## TEXT SEGMENT
In this novel, an aging doctor feels burned out and contemplates retirement, but then her life is stirred by new colleagues and a romance.
Norah Waters always wanted to become a physician—she played doctor when she was only 3 years old. Now she’s pushing 60 and, after 30 years of practice in Arizona, is mentally and emotionally depleted and ready to call it quits: “Seven more years to retirement. I could barely imagine doing this seven more days. It used to be that I thought about quitting every month or so. Then every week. Now I thought about it every single day. I had to get out of there.” In addition, she just broke up with her hopelessly irresponsible boyfriend, Austin, and is so depressed that her partners worry she’s suicidal. Then Norah takes on two medical students—George Clark and Jeremy Newell. The former is impossibly timid and all but incapable of discussing sex with his patients. The latter is incredibly arrogant, bereft of compassion, and astonishingly immature. Miller delivers an astutely sensitive depiction of life as a physician—all the ways in which a medical practice is a “little village” populated by “happy shoppers” and “unwilling tourists.” This is also a companionably agreeable novel laced with lightsome humor. Norah’s mother is an octogenarian unwilling to let go of her hippie past, looking to “make her life messy again, unpredictable,” and is a source of great amusement. But the plot moves at a leisurely pace and lacks the bite of a gripping, emotional drama. Norah is an intelligent character who thoughtfully grapples with the ennui that envelops her life, yet her disappointment is familiar and feels like the stuff of literary formula. Still, readers will appreciate the genuinely sharp insights into the often burdensome world of private medical practice.
A perceptive but uneven tale about a physician’s daily struggles.

## ACTIVITY
Answer these questions from the review:
1. For how many years has Norah practiced medicine in Arizona?
2. What are the names of the two medical students Norah takes on?
3. At what pace does the review say the plot moves?
The lines come from a separate source, unrelated to the review.

## EXTRACTED INFORMATION
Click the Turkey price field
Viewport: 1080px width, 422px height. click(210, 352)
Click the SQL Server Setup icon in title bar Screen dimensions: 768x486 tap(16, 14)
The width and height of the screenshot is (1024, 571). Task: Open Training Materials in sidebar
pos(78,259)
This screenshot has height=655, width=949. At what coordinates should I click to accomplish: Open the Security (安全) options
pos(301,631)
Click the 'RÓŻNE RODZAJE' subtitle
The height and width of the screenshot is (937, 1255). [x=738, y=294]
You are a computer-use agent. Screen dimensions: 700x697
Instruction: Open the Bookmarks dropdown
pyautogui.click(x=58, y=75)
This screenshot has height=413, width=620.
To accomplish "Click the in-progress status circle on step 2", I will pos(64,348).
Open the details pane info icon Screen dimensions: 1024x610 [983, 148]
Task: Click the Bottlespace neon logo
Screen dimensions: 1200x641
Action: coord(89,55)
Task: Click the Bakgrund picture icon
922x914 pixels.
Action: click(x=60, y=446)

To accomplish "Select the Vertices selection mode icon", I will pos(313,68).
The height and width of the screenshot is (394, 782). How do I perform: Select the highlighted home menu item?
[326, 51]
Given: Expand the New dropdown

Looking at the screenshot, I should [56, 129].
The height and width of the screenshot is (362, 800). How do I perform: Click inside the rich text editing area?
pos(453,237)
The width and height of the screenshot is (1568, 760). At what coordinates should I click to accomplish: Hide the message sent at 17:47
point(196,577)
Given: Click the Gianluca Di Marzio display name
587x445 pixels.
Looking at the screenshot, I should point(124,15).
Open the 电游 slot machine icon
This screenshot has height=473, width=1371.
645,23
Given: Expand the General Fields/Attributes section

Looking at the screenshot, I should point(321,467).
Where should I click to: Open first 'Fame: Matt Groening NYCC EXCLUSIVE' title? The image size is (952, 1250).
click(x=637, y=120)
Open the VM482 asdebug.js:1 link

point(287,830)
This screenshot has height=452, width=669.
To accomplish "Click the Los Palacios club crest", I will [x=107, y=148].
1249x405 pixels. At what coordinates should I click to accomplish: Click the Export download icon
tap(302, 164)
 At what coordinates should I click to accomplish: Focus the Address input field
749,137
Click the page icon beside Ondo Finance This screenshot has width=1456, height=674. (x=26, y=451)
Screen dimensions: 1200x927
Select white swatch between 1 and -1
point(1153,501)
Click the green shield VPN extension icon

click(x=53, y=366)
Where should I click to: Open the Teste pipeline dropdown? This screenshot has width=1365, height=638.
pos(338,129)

## ANSWER BOX
1. 30 years
2. George Clark and Jeremy Newell
3. A leisurely pace